Compared to a BMI level of 41.4 kg/m2 (mean of the 4th quartile (4th)), a lower BMI of 24.3 kg/m2 (1st), 28.6 kg/m2 (2nd ), and 33.0 kg/m2 (3rd) were associated with 3.9, 2.9 and 2.0 additional life-years in people with T2D, respectively. Compared to SBP of 160.4 mmHg (4th), a lower SBP level of 114.1 mmHg (1st), 128.2 mmHg (2nd ), and 139.1 mmHg (3rd) were associated with 1.9, 1.5, and 1.1 years gained in LE in people with T2D, respectively. A lower LDL level of 59 mg/dl (1st), 84.0 mg/dl (2nd), and 107.0 mg/dl (3rd) were associated with 0.94, 0.68, and 0.53 years gain in LE, compared to LDL of 146.2 mg/dl (4th). Reducing A1c from 9.9% (4th) to 7.7% (3rd) was associated with 3.4 years gain in LE. However, a further reduction to 6.8% (2nd) was associated with only an average of 0.5 years gain in LE, and from 6.8% to 5.9% (1st) resulted in no benefit in prolonging LE.

Conclusion:

Our findings can be used by clinicians to motivate patients in achieving the recommended treatment goals and to help prioritize interventions and programs to improve diabetes care in the US.

Introduction

People with type 2 diabetes (T2D) have increased risks of macrovascular and microvascular complications1, which lead to an escalated risk of premature death.1 Compared to people without T2D at the age of 50, having T2D is associated with a life expectancy (LE) loss of 6 years.2 Better control of blood pressure, glucose and cholesterol levels, and body weight in people with T2D can potentially reduce the risk of diabetes-related complications and mortality, thus extending LE.35 Several studies have shown that higher body weight was associated with a significant loss in LE.68 Other studies also found that lowering blood pressure among individuals with T2D could lead to a longer LE.911 The benefit from better management of glucose, blood pressure, cholesterol, and body weight is also influenced by age and health conditions. A reduction of A1c from 8% to 6% was estimated to increase 1.2 life-years in women aged 55, but this benefit was much smaller in women in their 70s (0.8 life-years).3

Quantifying life-years gained from better diabetes care is imperative in clinical practice and designing public health interventions. Clinicians can use this information in the shared decision-making process with their patients, emphasizing the benefit of diabetes care in prolonging life expectancy. Policymakers can also use this information to prioritize and design public health interventions /programs. For the European population, LE associated with changes in glucose, blood pressure, cholesterol level, and body weight were estimated from the United Kingdom Prospective Diabetes Study (UKPDS)3 and the Framingham risk charts.3,12,13 Similar estimates are not available for the US population, a distinctive population from Europe in terms of racial demographics, healthcare systems, and environment. Data have been lacking from long-term trials in the US to conduct the lifetime projection of individuals with T2D.
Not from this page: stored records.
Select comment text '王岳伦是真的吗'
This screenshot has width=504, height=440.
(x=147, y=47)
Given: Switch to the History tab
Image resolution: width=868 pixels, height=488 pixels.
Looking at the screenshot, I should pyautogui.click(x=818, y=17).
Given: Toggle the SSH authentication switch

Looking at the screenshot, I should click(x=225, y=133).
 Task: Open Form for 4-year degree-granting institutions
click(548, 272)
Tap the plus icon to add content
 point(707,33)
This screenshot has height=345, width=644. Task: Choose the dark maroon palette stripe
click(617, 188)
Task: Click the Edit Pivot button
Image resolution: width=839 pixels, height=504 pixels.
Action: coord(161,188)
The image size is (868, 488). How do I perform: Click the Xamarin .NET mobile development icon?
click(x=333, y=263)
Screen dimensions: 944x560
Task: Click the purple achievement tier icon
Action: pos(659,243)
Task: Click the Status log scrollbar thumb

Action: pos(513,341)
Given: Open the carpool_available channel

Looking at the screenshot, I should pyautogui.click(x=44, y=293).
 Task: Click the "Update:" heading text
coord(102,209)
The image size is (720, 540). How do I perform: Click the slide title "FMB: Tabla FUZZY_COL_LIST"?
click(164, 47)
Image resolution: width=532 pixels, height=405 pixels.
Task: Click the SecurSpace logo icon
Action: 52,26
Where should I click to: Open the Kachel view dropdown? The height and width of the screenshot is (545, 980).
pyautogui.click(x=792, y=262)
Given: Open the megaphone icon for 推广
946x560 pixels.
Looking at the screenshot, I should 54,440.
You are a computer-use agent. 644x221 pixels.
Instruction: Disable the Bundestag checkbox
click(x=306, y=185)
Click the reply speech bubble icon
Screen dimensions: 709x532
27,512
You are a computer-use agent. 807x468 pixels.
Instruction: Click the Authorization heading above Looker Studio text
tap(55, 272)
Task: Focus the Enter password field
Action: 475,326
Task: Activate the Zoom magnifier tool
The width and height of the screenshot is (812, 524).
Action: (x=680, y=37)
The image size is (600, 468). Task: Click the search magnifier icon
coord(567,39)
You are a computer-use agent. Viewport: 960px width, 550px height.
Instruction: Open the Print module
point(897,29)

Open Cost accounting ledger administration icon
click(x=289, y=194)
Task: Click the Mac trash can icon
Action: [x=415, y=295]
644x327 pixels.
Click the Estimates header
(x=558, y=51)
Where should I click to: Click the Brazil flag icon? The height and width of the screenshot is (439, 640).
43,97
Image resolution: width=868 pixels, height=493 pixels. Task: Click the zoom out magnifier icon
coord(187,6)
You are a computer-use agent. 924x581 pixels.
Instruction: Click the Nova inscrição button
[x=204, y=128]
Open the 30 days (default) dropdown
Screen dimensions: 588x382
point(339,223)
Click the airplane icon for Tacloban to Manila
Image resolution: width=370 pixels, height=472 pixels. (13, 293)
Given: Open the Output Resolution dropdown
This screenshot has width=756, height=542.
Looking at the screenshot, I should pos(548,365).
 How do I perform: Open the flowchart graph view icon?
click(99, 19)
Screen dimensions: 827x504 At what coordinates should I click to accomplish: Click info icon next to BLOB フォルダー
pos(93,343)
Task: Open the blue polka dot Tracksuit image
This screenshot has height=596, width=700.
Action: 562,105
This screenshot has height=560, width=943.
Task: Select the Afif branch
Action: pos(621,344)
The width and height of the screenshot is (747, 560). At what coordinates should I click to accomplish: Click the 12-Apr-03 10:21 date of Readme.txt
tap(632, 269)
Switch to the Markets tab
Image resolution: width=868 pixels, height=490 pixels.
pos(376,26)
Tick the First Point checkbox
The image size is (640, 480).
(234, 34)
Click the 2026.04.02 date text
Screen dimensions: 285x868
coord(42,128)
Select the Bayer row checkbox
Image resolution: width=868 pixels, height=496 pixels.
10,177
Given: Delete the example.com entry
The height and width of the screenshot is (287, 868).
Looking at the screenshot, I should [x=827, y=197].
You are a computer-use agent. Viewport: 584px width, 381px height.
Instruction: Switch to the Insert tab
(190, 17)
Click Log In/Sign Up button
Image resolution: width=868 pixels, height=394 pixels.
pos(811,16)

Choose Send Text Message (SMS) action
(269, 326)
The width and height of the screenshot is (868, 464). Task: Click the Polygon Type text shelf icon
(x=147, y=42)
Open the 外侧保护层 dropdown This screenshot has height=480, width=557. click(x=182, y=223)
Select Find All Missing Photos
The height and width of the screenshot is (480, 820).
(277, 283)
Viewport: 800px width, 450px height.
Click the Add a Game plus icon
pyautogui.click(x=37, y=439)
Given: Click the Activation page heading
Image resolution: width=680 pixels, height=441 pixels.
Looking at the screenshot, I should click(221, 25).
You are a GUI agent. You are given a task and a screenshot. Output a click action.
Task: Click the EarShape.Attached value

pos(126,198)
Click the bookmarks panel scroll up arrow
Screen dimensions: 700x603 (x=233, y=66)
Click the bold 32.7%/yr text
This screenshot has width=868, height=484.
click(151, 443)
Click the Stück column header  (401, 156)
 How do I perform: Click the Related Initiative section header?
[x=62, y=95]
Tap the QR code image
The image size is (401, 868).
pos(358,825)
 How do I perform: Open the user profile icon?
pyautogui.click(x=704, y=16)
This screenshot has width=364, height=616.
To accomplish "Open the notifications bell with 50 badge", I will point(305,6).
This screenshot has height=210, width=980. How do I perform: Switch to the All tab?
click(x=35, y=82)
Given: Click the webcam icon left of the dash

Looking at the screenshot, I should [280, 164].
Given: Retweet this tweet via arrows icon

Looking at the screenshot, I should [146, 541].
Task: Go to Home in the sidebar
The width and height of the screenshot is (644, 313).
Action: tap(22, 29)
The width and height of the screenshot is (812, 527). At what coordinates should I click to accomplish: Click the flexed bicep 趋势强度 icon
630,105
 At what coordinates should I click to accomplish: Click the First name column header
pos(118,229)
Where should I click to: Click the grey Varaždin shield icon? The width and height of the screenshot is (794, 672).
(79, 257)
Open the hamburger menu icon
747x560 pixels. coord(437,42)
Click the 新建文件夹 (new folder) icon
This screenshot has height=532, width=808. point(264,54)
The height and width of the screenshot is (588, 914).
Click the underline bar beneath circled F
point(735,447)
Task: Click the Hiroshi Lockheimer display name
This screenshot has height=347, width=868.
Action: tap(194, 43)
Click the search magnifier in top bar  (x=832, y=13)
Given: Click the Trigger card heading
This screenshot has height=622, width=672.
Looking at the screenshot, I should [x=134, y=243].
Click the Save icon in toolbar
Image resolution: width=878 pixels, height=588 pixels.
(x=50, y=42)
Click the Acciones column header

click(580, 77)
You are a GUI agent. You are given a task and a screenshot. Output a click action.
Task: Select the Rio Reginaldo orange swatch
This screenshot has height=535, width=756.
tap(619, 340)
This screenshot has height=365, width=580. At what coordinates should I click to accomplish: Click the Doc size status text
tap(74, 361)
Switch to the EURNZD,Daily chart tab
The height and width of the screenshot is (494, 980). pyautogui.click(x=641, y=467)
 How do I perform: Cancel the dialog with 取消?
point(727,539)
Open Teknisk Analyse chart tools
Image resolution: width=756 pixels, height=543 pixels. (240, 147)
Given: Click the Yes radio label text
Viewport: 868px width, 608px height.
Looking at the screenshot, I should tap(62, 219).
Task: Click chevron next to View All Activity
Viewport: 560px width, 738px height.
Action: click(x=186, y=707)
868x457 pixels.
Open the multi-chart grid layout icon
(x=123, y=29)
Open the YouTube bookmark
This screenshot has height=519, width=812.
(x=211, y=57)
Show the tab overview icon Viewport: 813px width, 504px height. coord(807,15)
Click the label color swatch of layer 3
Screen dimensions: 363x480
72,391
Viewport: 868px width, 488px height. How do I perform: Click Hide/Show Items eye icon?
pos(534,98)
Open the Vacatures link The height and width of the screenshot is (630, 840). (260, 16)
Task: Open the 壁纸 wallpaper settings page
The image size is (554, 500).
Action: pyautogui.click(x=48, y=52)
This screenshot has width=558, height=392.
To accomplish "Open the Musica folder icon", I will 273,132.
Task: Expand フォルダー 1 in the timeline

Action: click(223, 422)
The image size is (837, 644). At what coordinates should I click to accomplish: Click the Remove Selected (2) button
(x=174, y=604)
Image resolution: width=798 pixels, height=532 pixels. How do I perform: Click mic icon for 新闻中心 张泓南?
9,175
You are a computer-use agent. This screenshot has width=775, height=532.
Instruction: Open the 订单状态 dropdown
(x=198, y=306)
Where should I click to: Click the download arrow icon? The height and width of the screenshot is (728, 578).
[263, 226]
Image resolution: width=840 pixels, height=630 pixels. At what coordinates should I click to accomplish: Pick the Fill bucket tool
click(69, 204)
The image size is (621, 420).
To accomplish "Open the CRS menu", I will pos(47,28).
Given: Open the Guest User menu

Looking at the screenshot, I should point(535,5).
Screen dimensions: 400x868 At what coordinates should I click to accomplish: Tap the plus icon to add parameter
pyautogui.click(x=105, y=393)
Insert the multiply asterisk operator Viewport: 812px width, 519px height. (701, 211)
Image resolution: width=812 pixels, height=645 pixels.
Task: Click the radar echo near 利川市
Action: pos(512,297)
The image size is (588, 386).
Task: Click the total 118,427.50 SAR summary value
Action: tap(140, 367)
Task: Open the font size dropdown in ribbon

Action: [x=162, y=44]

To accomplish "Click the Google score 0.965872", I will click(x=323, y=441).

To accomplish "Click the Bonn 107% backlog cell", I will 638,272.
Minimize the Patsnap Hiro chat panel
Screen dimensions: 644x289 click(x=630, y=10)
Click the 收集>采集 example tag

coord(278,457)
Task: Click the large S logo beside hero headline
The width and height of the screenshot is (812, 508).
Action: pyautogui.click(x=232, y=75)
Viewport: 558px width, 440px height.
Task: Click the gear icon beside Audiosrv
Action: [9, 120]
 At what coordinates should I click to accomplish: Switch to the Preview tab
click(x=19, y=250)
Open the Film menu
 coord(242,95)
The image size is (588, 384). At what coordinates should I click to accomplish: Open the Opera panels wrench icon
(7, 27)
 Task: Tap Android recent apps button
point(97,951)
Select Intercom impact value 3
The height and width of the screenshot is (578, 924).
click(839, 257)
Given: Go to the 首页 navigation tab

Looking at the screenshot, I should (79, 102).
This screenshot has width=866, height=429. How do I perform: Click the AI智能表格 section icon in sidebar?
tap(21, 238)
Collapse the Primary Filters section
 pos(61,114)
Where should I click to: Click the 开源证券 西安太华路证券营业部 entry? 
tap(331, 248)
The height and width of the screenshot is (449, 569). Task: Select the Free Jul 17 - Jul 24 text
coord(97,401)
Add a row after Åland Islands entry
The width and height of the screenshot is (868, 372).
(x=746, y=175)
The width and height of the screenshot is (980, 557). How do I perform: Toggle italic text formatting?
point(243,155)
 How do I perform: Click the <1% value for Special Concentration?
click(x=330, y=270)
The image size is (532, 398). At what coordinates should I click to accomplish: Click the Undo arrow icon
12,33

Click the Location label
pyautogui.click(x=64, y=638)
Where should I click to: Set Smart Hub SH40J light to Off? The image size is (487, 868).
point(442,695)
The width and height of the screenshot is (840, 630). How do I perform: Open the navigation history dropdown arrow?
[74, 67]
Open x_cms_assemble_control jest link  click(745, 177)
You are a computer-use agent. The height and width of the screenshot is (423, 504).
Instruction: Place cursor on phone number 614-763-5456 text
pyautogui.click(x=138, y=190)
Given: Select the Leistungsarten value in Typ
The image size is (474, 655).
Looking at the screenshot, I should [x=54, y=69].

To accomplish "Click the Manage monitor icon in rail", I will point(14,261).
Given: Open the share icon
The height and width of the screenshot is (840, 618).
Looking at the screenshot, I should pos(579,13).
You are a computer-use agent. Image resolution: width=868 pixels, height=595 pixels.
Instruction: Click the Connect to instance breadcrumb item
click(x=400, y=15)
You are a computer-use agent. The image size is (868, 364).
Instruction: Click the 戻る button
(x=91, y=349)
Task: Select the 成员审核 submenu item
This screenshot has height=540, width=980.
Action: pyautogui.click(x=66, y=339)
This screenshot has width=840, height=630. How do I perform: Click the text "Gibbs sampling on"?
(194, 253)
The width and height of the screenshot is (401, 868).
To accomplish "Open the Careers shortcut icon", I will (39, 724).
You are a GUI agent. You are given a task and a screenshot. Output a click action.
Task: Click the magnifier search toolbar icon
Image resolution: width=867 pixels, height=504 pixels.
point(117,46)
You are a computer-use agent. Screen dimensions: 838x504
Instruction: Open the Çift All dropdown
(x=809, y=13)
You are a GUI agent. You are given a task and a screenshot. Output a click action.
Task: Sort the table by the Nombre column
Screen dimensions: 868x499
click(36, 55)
The completion of several long-term US-based trials (e.g., the Action to Control Cardiovascular Risk in Diabetes (ACCORD) trial14) and recent innovation in the US-based diabetes simulation modeling provide essential data and methods needed for quantifying the long-term benefit of improving diabetes care in the US. In this study, we used the Building, Relating, Assessing, and Validating Outcomes (BRAVO) diabetes model to quantify the potential gains in LE from achieving different levels of A1c, SBP, LDL, and BMI in a US representative population with T2D.

Methods

The overall goal of the study was to to evaluate the impact of modifiable biomarker control on LE in patients with T2D using microsimulation experiment. To achieve this goal we: 1) Calibrated the validated BRAVO simulation model to a US nationaly representative sampe and 2) Use the calibrated BRAVO model to evaluate LE in patients wit T2D.Model Calibration

The BRAVO diabetes model is a discrete-time patient-level microsimulation model recently developed using data from the ACCORD trial.14 This model utilizes patients’ current risk profile to project long-term health outcomes, including diabetes-related complications, hypoglycemia, mortality, and the progression of modifiable biomarkers.14,15 Unlike most mainstream diabetes simulation models using the UKPDS risk equations, the BRAVO model uses novel risk equations developed from the ACCORD trial. The BRAVO diabetes model has been extensively validated and calibrated against international trials1517 and used in several studies for program evaluation.15,18,19

Study participants enrolled in the ACCORD trial (2001–2009) were persons with T2D with elevated risks for cardiovascular complications. We performed model calibration to bridge the differences between ACCORD participants and the general T2D population in the US. To calibrate the BRAVO model for the general US population, we built a calibration sample from the 2009–2010 National Health and Nutrition Examination Survey (NHANES) and linked mortality records from the National Death Index (NDI).20 We then re-validated and re-calibrated the BRAVO model using the NHANES calibration sample. We used relative bias (RB), defined as the ratio of the difference between predicted and observed mortality to the observed mortality, to measure the prediction accuracy of the model. Detailed methods are provided in Appendix 1.

Study Population

We used the 2015–2016 NHANES survey cycle and corresponding survey weights to construct a US-representative study population of individuals with diabetes. The study included individuals aged 51–80 years with self-reported diagnosed diabetes by a health care provider with data on demographic characteristics (age, race and ethnicity, duration of diagnosed diabetes, sex, education attainment, current smoking status (yes/no)), and measured biomarkers for four biomarkers (A1c, SBP, LDL, and BMI). We excluded those with a self-reported history of CVD as treatment goals and management strategies are likely to differ. Details regarding how information was collected in NHANES have been published previously.21

Gain in LE associated with biomarker control at the population level

The BRAVO diabetes model utilizes the patients’ risk profile to populate the simulation of the diabetes progression and estimate the corresponding LE. As we focused on evaluating the potential life-year gain from multi-faceted diabetes care in the US T2D population, we first grouped all persons with T2D into quartiles based on the distributions of the four biomarkers examined in our study. We then estimated the LE for patients from each quartile and the LE if patients from each quartile improved one of their biomarker levels to the next lower quartile while keeping other biomarkers constant. This allowed us to estimate the potential gains in LE associated with improvement of each biomarker from 4th to 3rd, 2nd, and 1st quartile, respectively.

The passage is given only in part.